Shoreham scheme picks up prestigious national award

The Shoreham Adur Tidal Walls scheme picked up the top infrastructure accolade at the grand final of the RICS Social Impact Awards, the ultimate recognition of its positive and transformational contribution to society.

Carried out by Mackley working as part of Team Van Oord and on behalf of the Environment Agency, the £31m Shoreham Adur Tidal Walls scheme was completed in February 2019.

The scheme has significantly reduced the flood risk for nearly 2,500 residential and commercial properties in Shoreham-by-Sea and East Lancing.

At the RICS Social Impact Awards, South East, on 11 June 2020, the scheme was named winner in the Infrastructure category – meaning it moved forward to the national Grand Final.

The judging process was tough and included a site visit from a panel of experts. Each project was judged on their human, social and environmental impact, as well as the collaboration and innovation involved.

At the Grand Final, held virtually on 24 November, the Shoreham Adur Tidal Walls scheme was crowned the national winner, beating competition from the eight other regional winners.

Gary Page, Director at Mackley, said: “This award win is excellent news for the Shoreham Adur Tidal Walls scheme.

“Well done to everyone involved in the project for a great team effort.”

Designed to last for 100 years
Prior to works getting underway in 2016, Shoreham had been identified as ‘vulnerable’ – with the previous flood defences along the River Adur reaching the end of their useful life.

In response, a scheme to strengthen and improve flood defences on both sides of the river was implemented, led by the Environment Agency in conjunction with Adur District Council,

West Sussex County Council and the Coast to Capital Local Enterprise Partnership.

The project covered the west bank of the river all the way from Shoreham Fort to the airport, and the east bank from Coronation Green to the A27.

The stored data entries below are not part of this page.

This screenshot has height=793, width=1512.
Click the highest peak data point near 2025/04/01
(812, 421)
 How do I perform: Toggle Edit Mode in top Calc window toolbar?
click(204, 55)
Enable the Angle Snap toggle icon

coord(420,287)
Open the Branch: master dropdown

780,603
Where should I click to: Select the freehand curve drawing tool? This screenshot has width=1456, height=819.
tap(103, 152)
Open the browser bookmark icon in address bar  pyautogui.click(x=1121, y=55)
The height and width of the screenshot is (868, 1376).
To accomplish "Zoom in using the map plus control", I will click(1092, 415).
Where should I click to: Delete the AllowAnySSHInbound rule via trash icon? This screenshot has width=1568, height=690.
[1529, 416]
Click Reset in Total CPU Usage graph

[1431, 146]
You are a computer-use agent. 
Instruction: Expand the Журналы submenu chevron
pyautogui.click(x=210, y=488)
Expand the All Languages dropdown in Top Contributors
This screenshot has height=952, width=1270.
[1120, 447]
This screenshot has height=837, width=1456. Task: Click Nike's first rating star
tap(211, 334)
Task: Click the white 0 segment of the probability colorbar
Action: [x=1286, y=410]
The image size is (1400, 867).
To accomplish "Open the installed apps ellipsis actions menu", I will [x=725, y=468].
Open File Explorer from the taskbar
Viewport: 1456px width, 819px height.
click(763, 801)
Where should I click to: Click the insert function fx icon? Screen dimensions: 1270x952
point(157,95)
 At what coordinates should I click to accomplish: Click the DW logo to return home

Different parts of the river required different types of defences, with varying work timetables and installation techniques. As a result, the project was split into 10 sections – known as reaches – to simplify operations.

Each reach was overseen by its own expert management team, who led the work and met regularly with the public to keep them up to date with progress on the project.

Other types of defences constructed as part of the scheme included embankments, rock revetments, flood glass, and property level protection – all of which combined will reduce the likelihood of flooding in any given year.

The flood defence scheme wasn’t limited to just building physical flood barriers. The project was developed with an environmental focus – particularly around the Adur Estuary Nature Reserve.

This ranged from the safe handling and relocation of local wildlife and the creation of new habitats to the protection of rare wildflowers. Noise and dust pollution were also strictly monitored and controlled.

The scheme’s design was sensitive to the particular unique heritage and environment of Shoreham. An archaeological investigation was undertaken in areas of interest and extensive ecological survey work was carried out to protect existing habitats and vulnerable species.